Objective ▸ Can you render the stretch from the start of the records through the line containing "click(448, 515)" as a JSON list of strings, one string per line, with blank lines and the pictures left out?

Data for this exercise ▸
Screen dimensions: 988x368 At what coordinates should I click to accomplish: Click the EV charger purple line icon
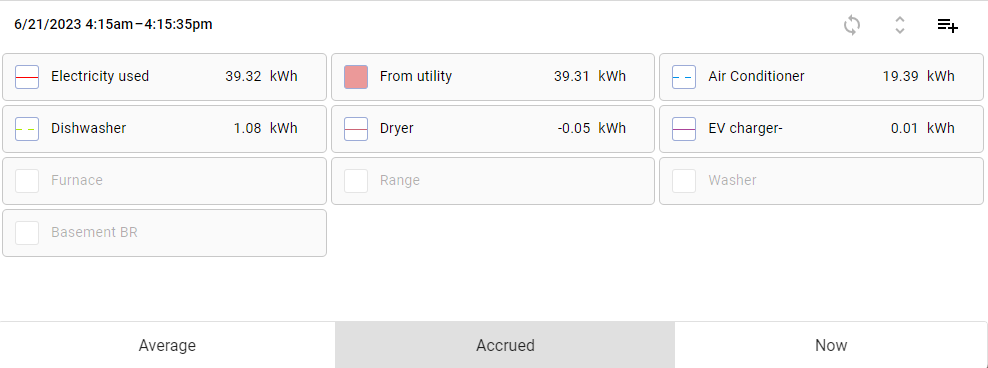pos(684,129)

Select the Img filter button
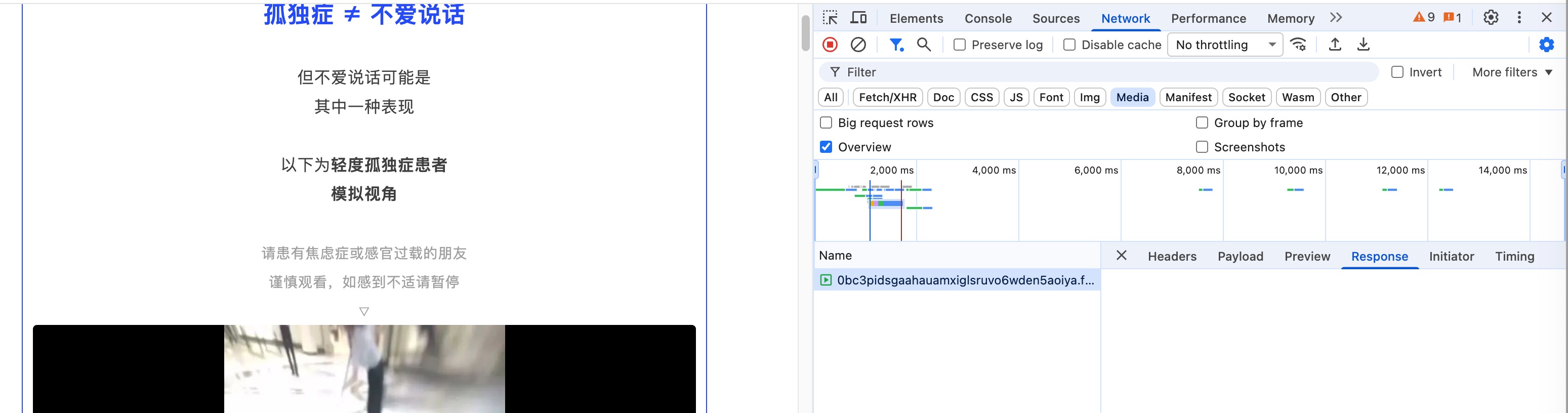click(1090, 97)
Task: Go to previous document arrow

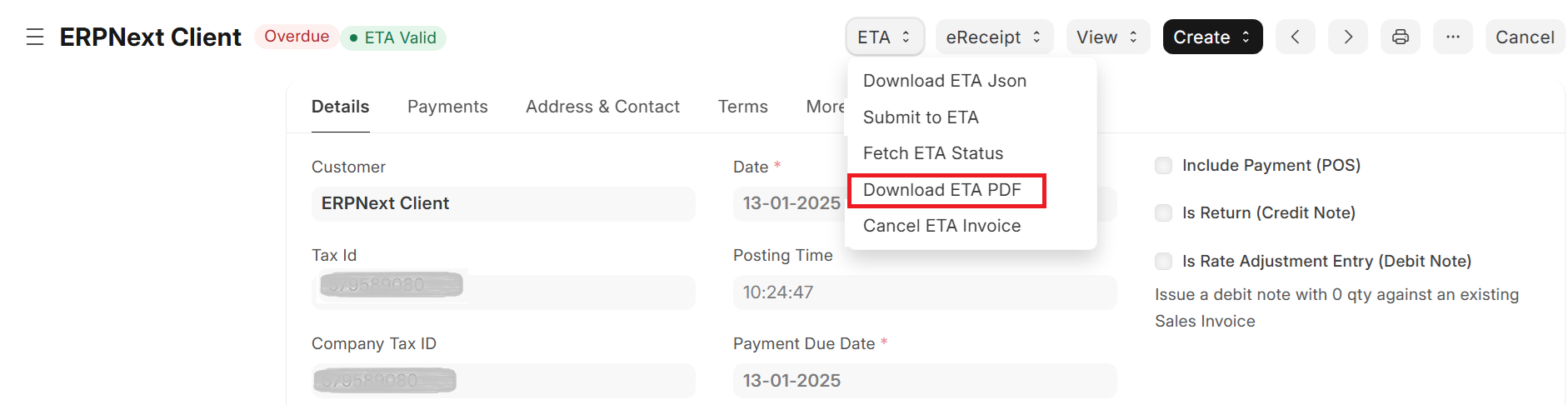Action: tap(1295, 38)
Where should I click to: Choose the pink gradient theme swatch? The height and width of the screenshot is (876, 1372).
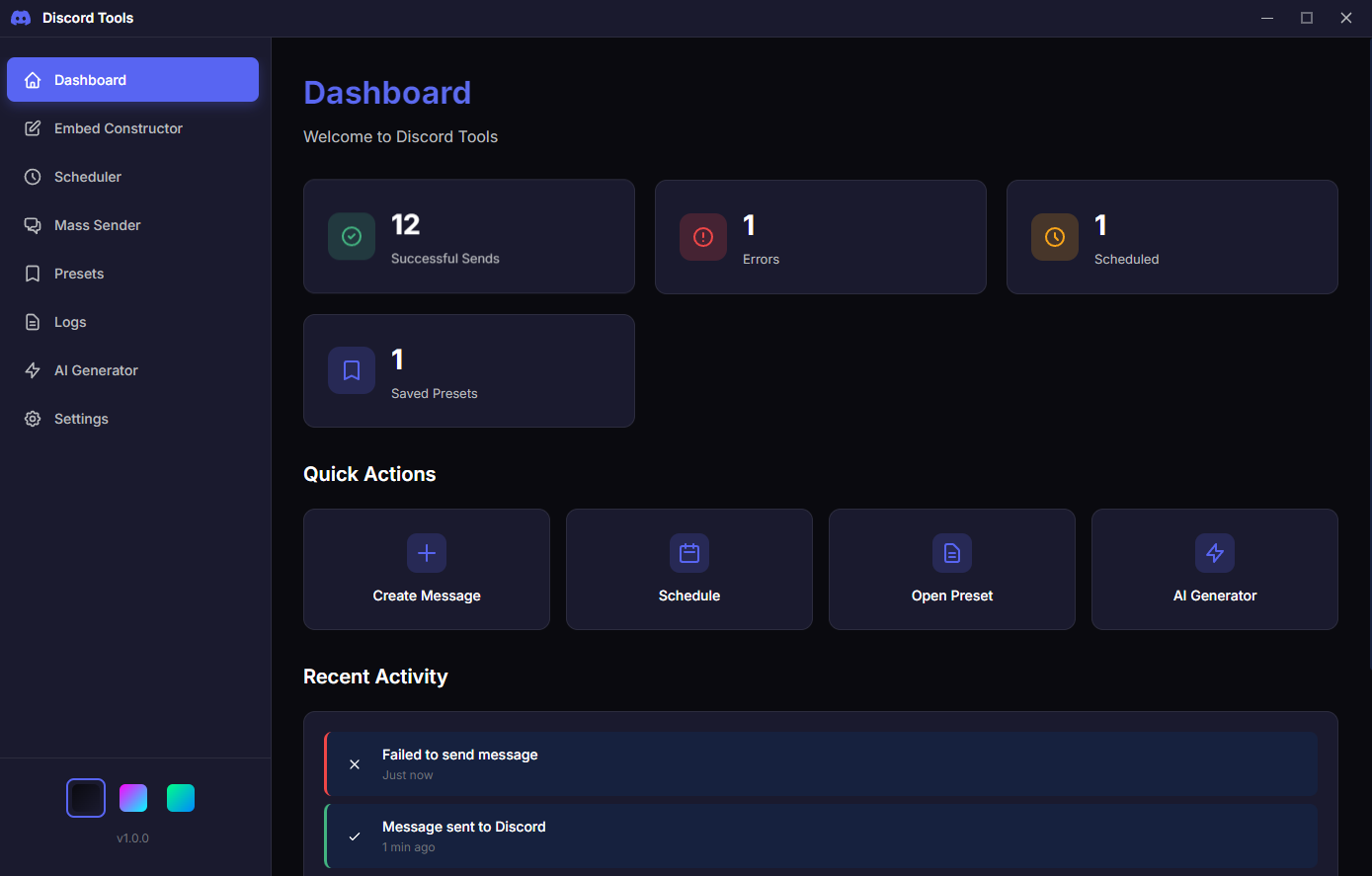[133, 798]
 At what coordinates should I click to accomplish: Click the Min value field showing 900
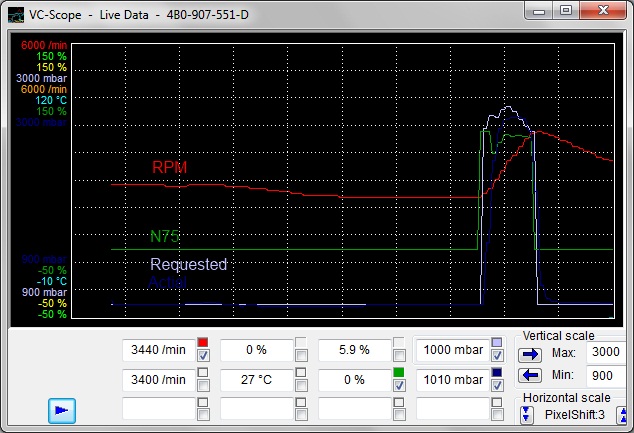click(x=606, y=375)
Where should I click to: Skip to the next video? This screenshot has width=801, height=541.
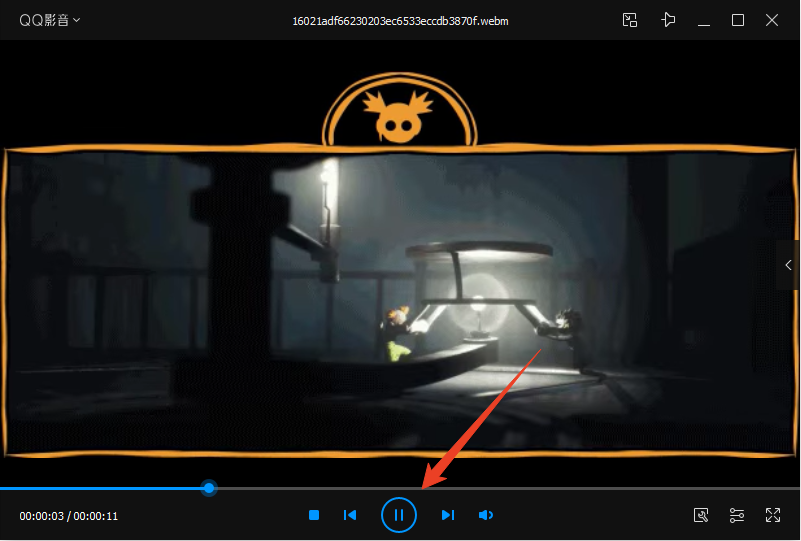click(448, 515)
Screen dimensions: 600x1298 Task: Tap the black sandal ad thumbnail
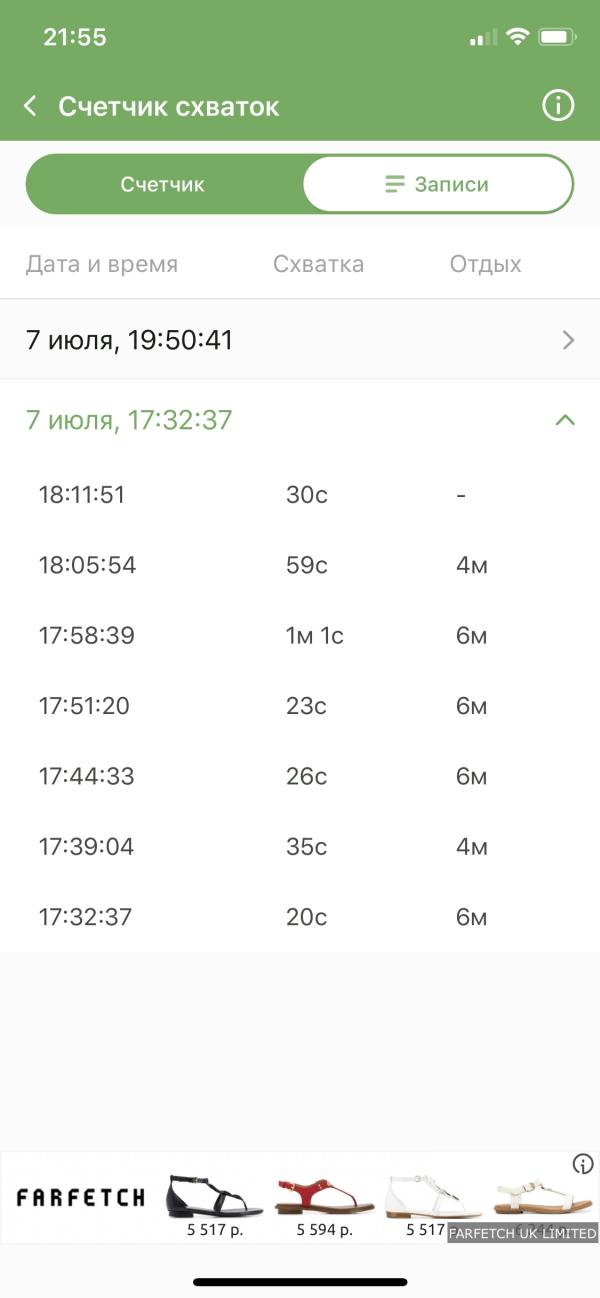[214, 1196]
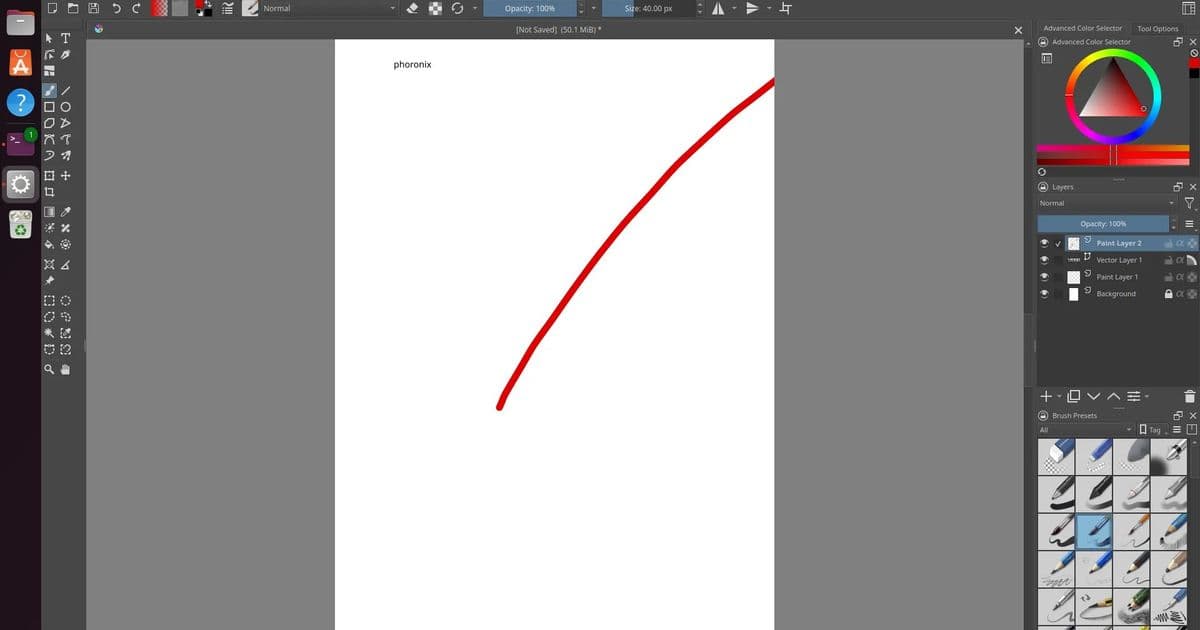This screenshot has height=630, width=1200.
Task: Pick the Crop tool
Action: tap(48, 191)
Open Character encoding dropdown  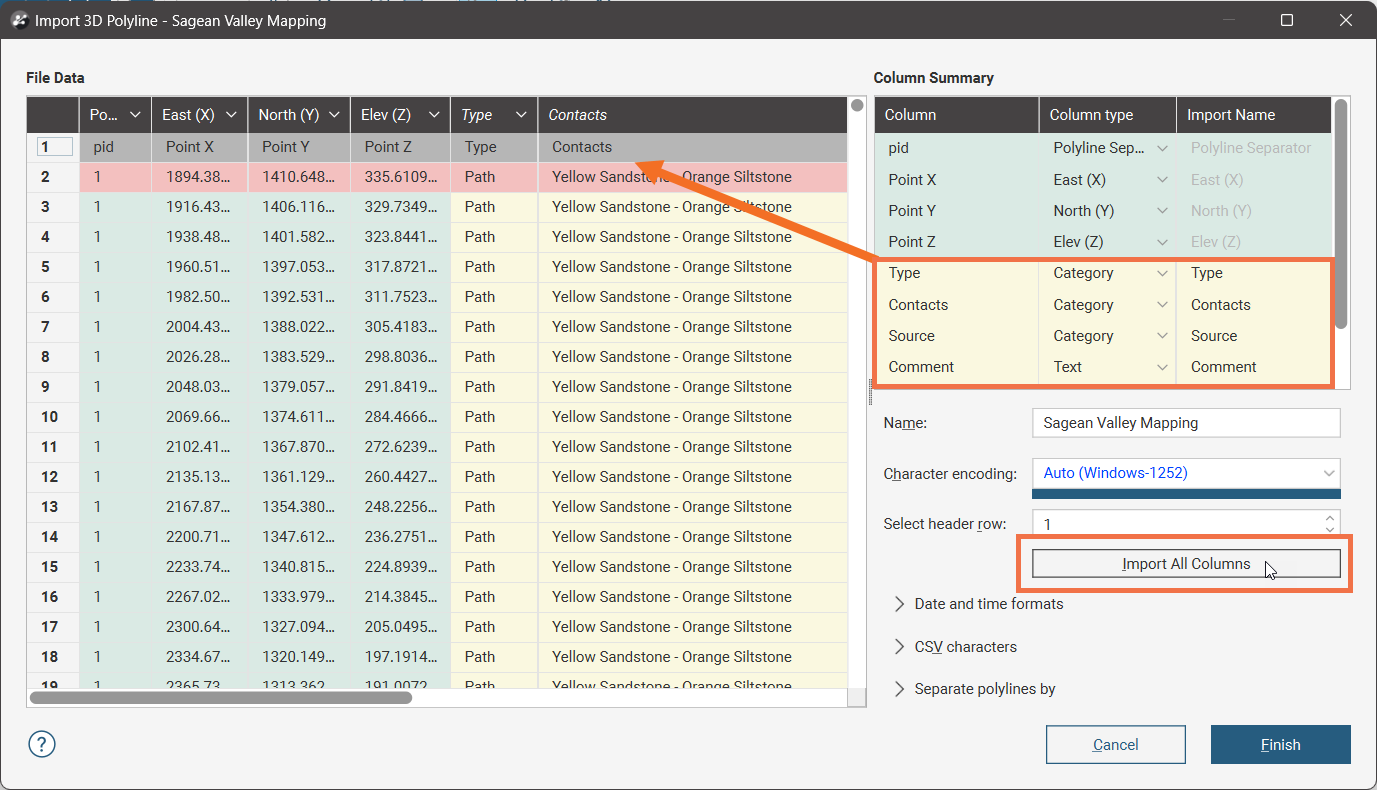(x=1328, y=473)
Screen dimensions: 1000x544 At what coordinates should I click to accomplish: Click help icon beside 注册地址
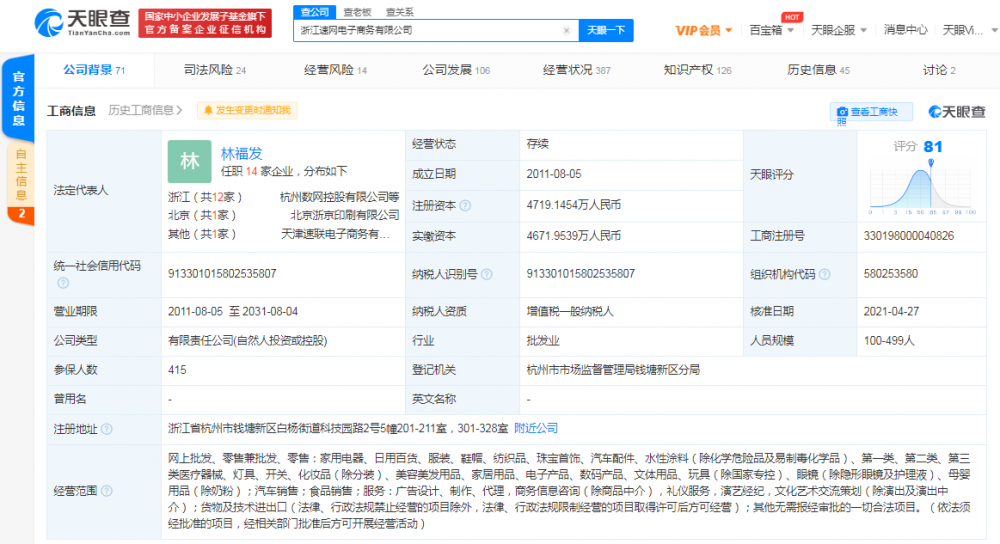[x=106, y=429]
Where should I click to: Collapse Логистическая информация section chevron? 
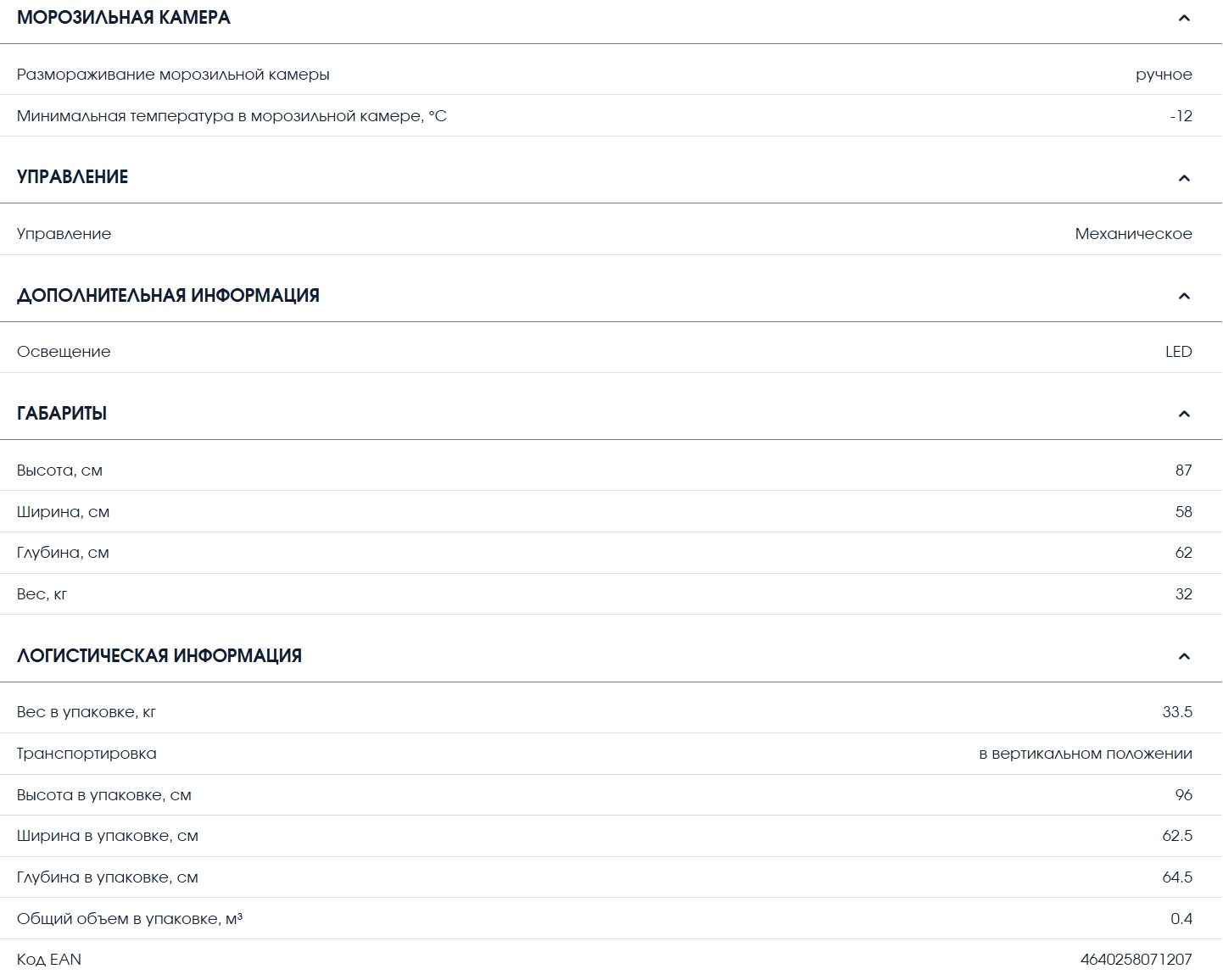click(1184, 656)
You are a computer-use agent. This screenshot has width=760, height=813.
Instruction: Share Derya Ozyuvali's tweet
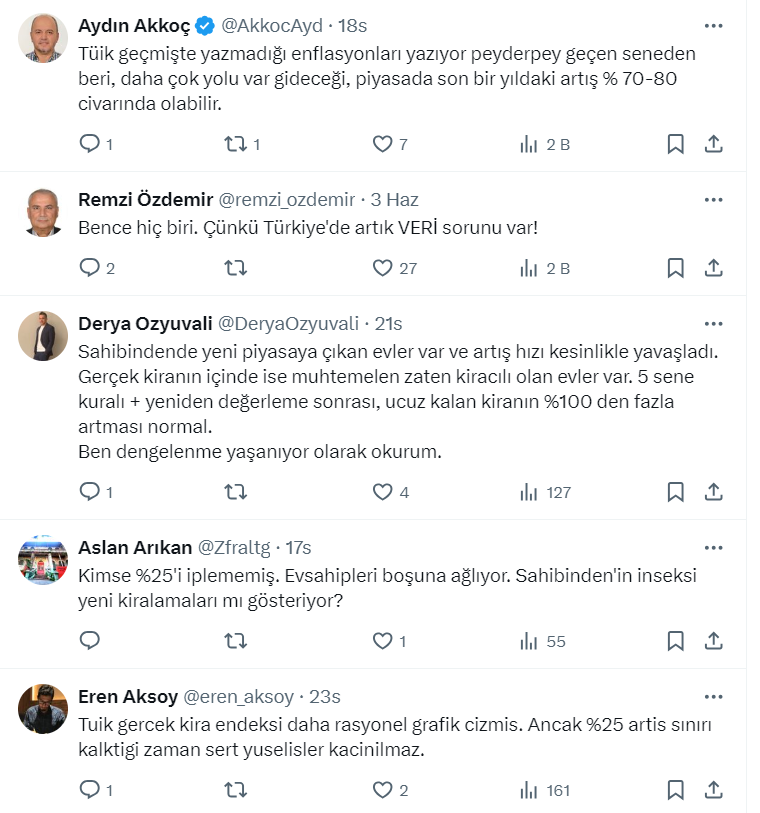(713, 492)
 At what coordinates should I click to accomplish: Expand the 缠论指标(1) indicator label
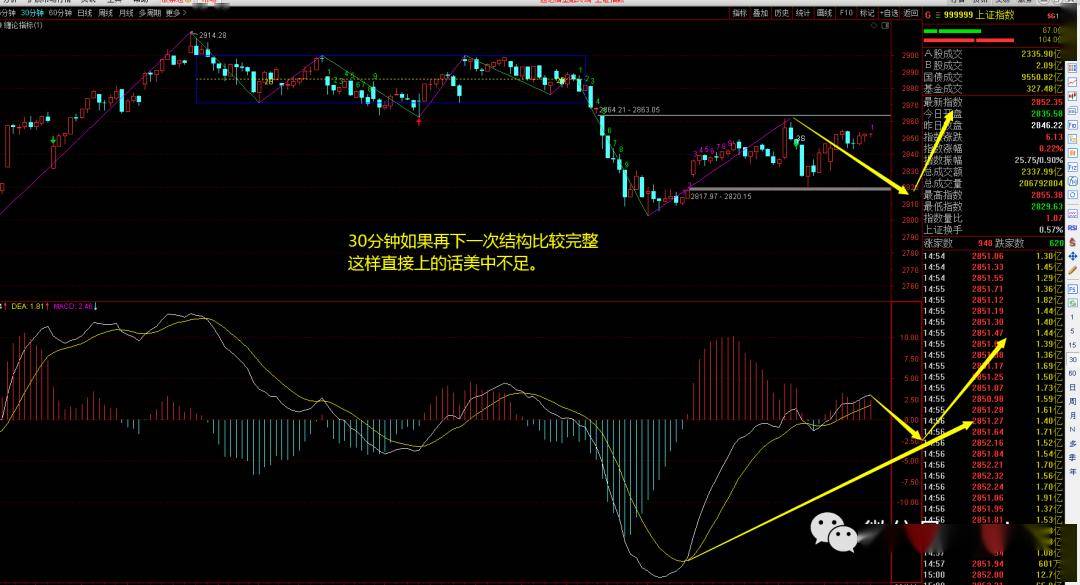[22, 25]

Complete answer ▸
[
  "Screen dimensions: 988x368 At what coordinates should I click to accomplish: Click the EV charger purple line icon",
  "pos(684,129)",
  "Select the Img filter button",
  "click(1090, 97)",
  "Task: Go to previous document arrow",
  "Action: tap(1295, 38)",
  "Where should I click to: Choose the pink gradient theme swatch? The height and width of the screenshot is (876, 1372).",
  "[133, 798]",
  " At what coordinates should I click to accomplish: Click the Min value field showing 900",
  "click(x=606, y=375)",
  "Where should I click to: Skip to the next video? This screenshot has width=801, height=541.",
  "click(448, 515)"
]